Edited to add: As of this evening, Big I has a fever of 100. Will it never end?
I AM Black Belt Mama.
I WANT my husband, the chemist, to invent an SPF pill so that I don’t have to slather any more sunscreen on me or my kids.
I WISH I would win the Powerball while in the state of Delaware, so that I could win without anyone knowing, and surprise my friends and family with enormous checks and then move to the Outer Banks.
I MISS the days when I was in college, after I first met my husband, when we would go to parties, hang out at bars playing darts and eating wings, dancing, and having a blast.
I HEAR the ocean waves outside my bedroom window. I LOVE this beach house.
I WONDER if my sister’s boyfriend will ever freaking propose already. Seriously, what is he waiting for? The diamond monopoly to end???
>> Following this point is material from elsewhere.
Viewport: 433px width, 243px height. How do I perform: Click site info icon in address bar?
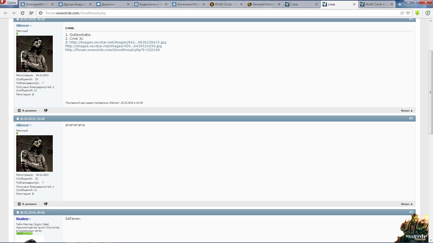[41, 13]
I REGRET not having a midwife deliver my first daughter, because I probably would have looked less like the girl from the exorcist if a midwife had been in charge.
I AM NOT what you would call a "sweetheart." My husband says I’m his "spit-fire". It sort of ticks me off when he calls me that. I prefer to think that I spit venom as opposed to fire.
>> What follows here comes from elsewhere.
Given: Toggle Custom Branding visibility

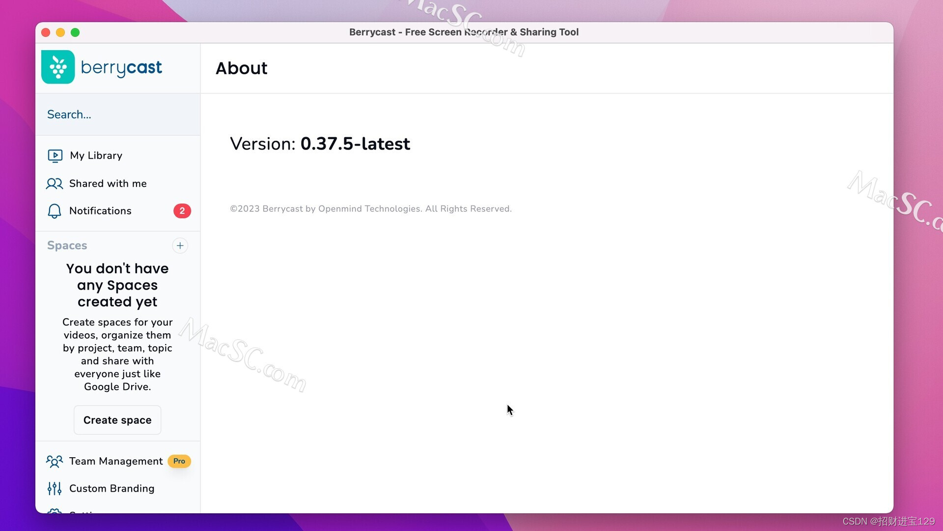Looking at the screenshot, I should (x=111, y=488).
I DANCE to anything hip-hop, or rap with a dance beat, especially 50 cents "You can find me in a club. . . "
I AM NOT ALWAYS the easiest person to get along with. I can be quite demanding.
I MAKE WITH MY HANDS crocheted baby blankets, booties, and hats. (I know. Who saw that coming from the Black Belt Mama?)
I WRITE to my daughters in journals that I plan to give them some day.
I CONFUSE birthdays of my friends and family members all the time. So much so, in fact, that I usually just keep some "Happy Belated Birthday" cards in the house at all times.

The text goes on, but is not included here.